Oh, questo è tutto livido e dipinto, anzi tutto nero di marchi. E qual pena è da lui? Tuffarlo nella fiumana del fuoco, o darlo a sbranare a Cerbero?
Il Cinico, No: ma se vuoi ti proporrò io una nuova pena che gli starà bene.
Radamanto. Di’ pure, ch’io te ne saprò grado.
Il Cinico. È uso che tutti i morti bevano l’acqua di Lete?
Radamanto. Tutti.
Il Cinico. Dunque egli solo non ne beva.
Radamanto. E perchè?
Il Cinico. Così avrà una pena terribile, ricordandosi chi era egli e quanto poteva lassù, e ripensando sempre ai piaceri perduti.
Radamanto. Ben dici: s’abbia questa pena.
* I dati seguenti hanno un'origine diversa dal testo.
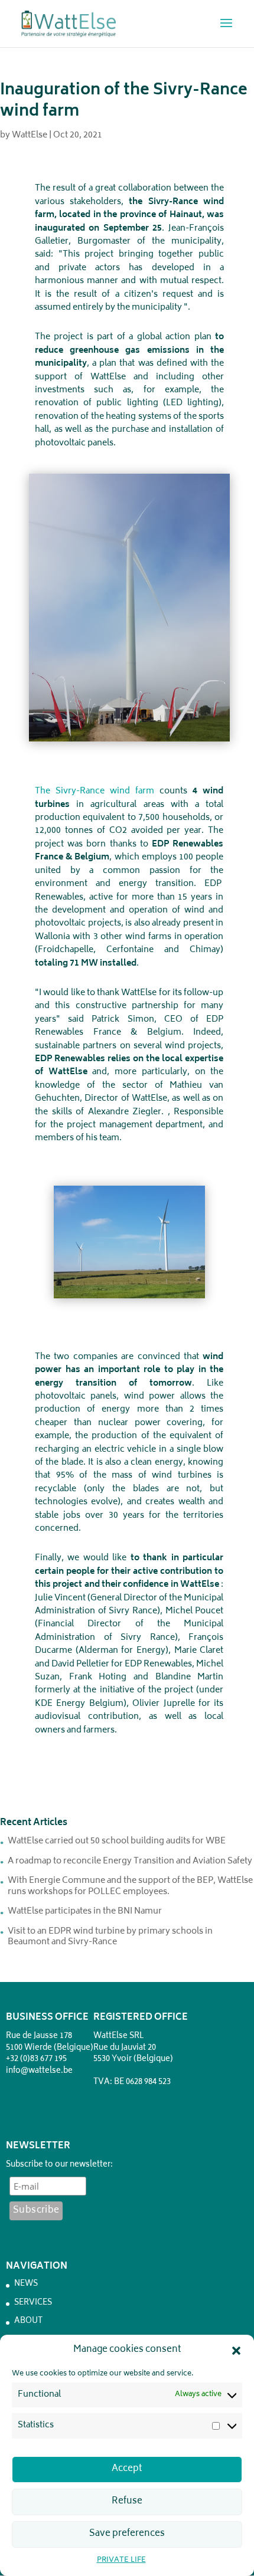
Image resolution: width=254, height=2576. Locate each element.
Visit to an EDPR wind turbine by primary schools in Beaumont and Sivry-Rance (110, 1937)
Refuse (127, 2501)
Sia menato vicino a Tantalo costui, sia legato, e ricordi sempre ciò che ha fatto nella vita.
XVII.
DI QUEI CHE STANNO COI SIGNORI.
Donde cominciare, e dove finire, o amico mio, per contarti quante cose convien fare e patire a quelli che stanno a mercede, e cercano l'amicizia di questi grandi signori, se amicizia deve chiamarsi la loro servitù? Io conosco gran parte, anzi quasi la maggior parte delle cose che loro intervengono, non per averle provate io (chè non ebbi mai questa necessità, e prego gl'Iddii di non averla giammai), ma perchè molti caduti in questa mala vita me l'hanno raccontate: alcuni, essendovi ancor dentro, mi narravano deplorando quali e quante cose pativano; ed altri, come scappati da un carcere, non senza piacere ricordavano ciò che avevano sofferto, rallegrandosi a ripensare donde s'erano liberati. Più degni di fede erano costoro, passati, per così dire, per tutti i gradi di questi misteri, e veduto ogni cosa dal principio alla fine.